Text

◇ ◇ ◇

Well "aim" is something you do before you let go. The turning of the bow has to do with correcting arrow flight after you've let go and before the arrow leaves the bow. So depending on your perspective and individual results, yes it can be a form of aiming "correction". Personally I don't notice any different in POI, just in flight quality. The technique helps keep the arrow on target from full draw to impact, but a lot of people do it simply to fix issues with flight, such as the arrow smacking the handle. The handle slap can sap some speed from the arrow and reduce efficiency of flight by inducing a lot of unneeded oscillation.


----------



## NickBlaze (Jun 26, 2015)

ecohawk said:


> A few months back I bought a Martin Hunter recurve, and began a long and sometimes confusing dance with spine/nock height, etc.

◇ ◇ ◇

Data section
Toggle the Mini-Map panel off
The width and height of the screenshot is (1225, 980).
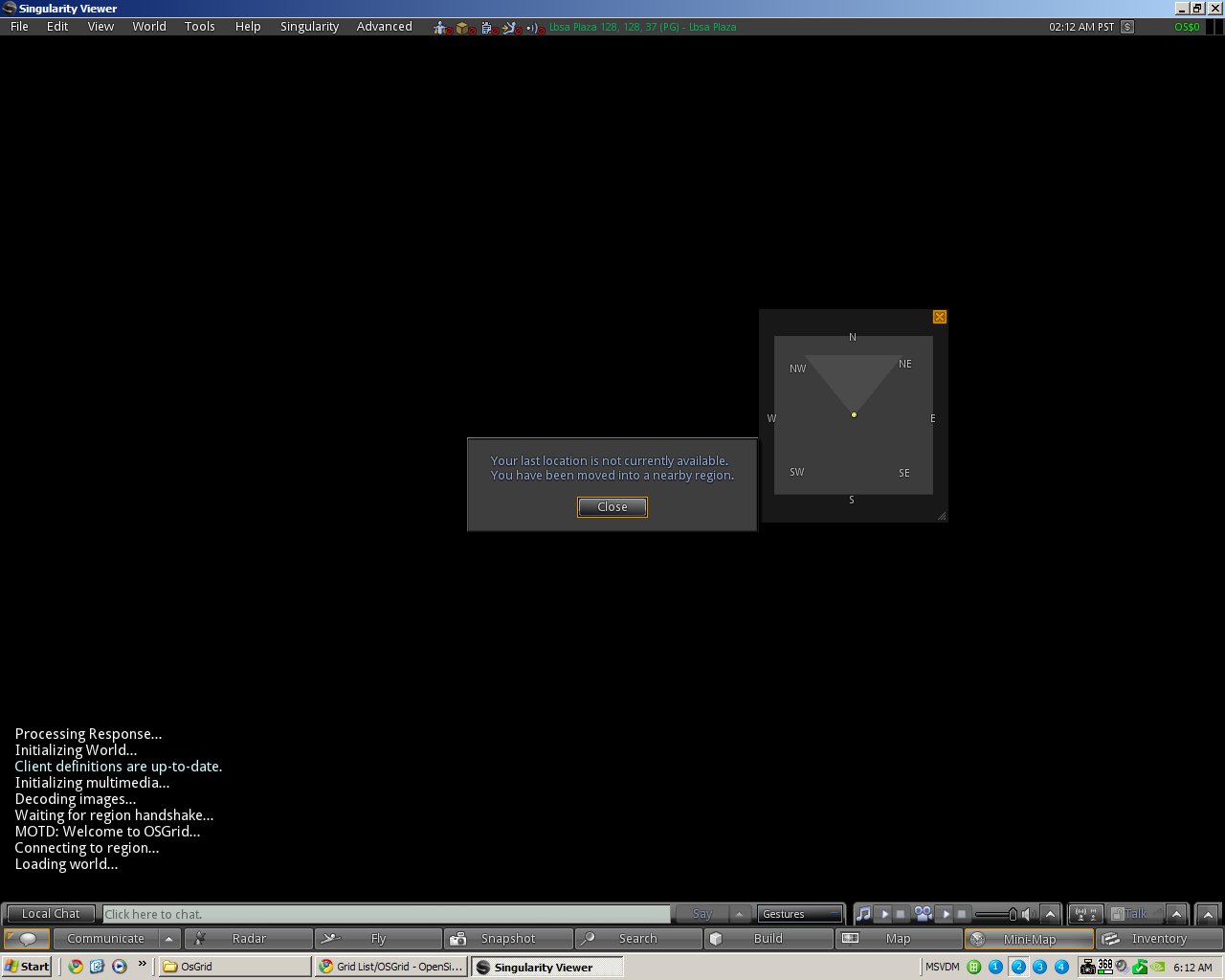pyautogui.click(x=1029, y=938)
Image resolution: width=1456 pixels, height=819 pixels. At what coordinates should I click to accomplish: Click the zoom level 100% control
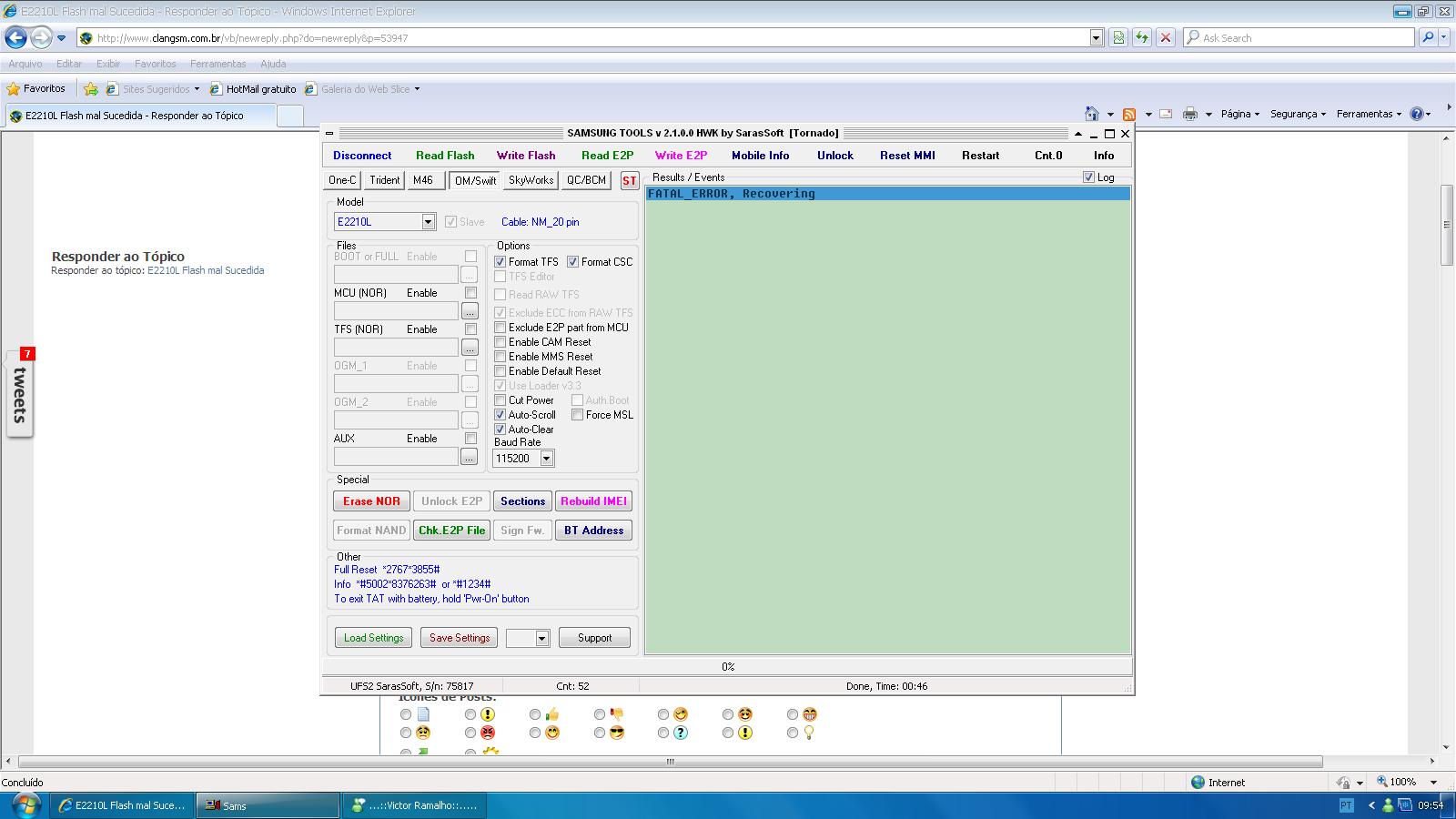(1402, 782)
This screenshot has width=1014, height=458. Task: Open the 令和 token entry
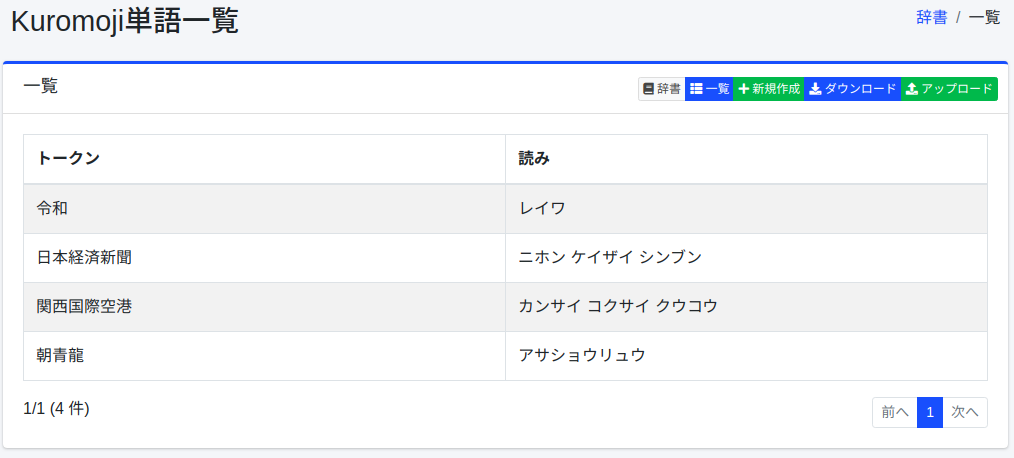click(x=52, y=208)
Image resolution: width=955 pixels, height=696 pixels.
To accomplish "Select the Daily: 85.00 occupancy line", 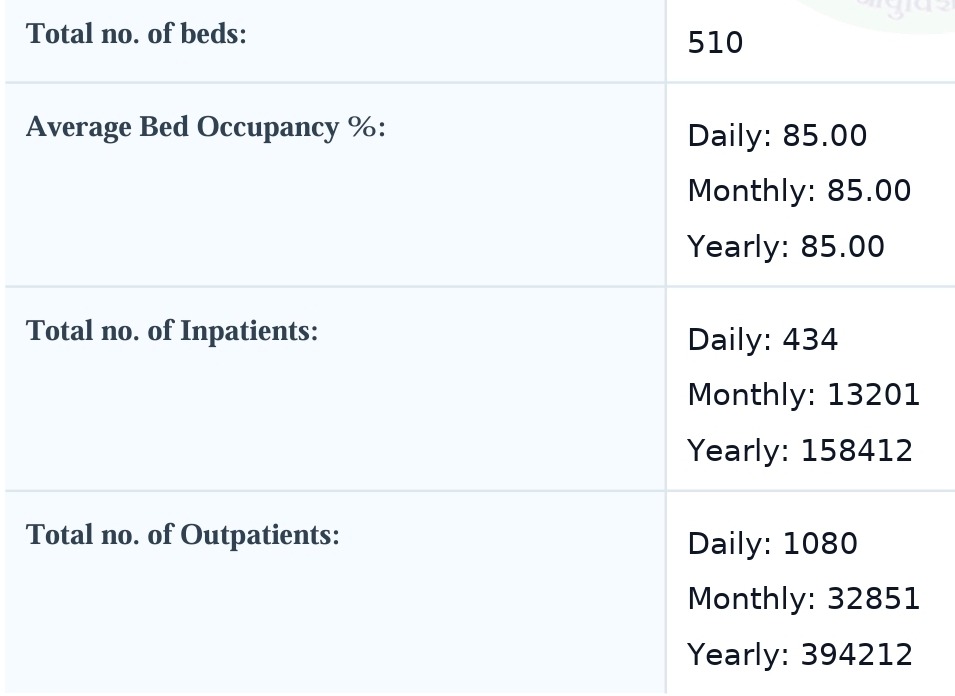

◇ ◇ ◇

Things to do
1. In the archery thread, what does turning the bow correct?
2. Write the next part of the archery thread, starting after its final line.
The listing has nothing to do with the archery thread.

In response
1. It corrects arrow flight after the archer lets go and before the arrow leaves the bow.

2.
> 
> This could be compared to my first real bow, a recurve, and arrows recommended by the shop. I became quite adept with this bow. Going back to it lately and doing bare shaft testing, the arrows I was sold were too heavy a spine. But, I could still put arrows where I wanted them.
> 
> ...


Kyujutsu is just "the technique of archery" and refers to all bow-techniques for shooting. Kyudo is the "Way of archery" and is fairly specific to a focus on spiritual development and not martial development, and has many schools. In other words, samurai never did kyudo, they did kyujutsu.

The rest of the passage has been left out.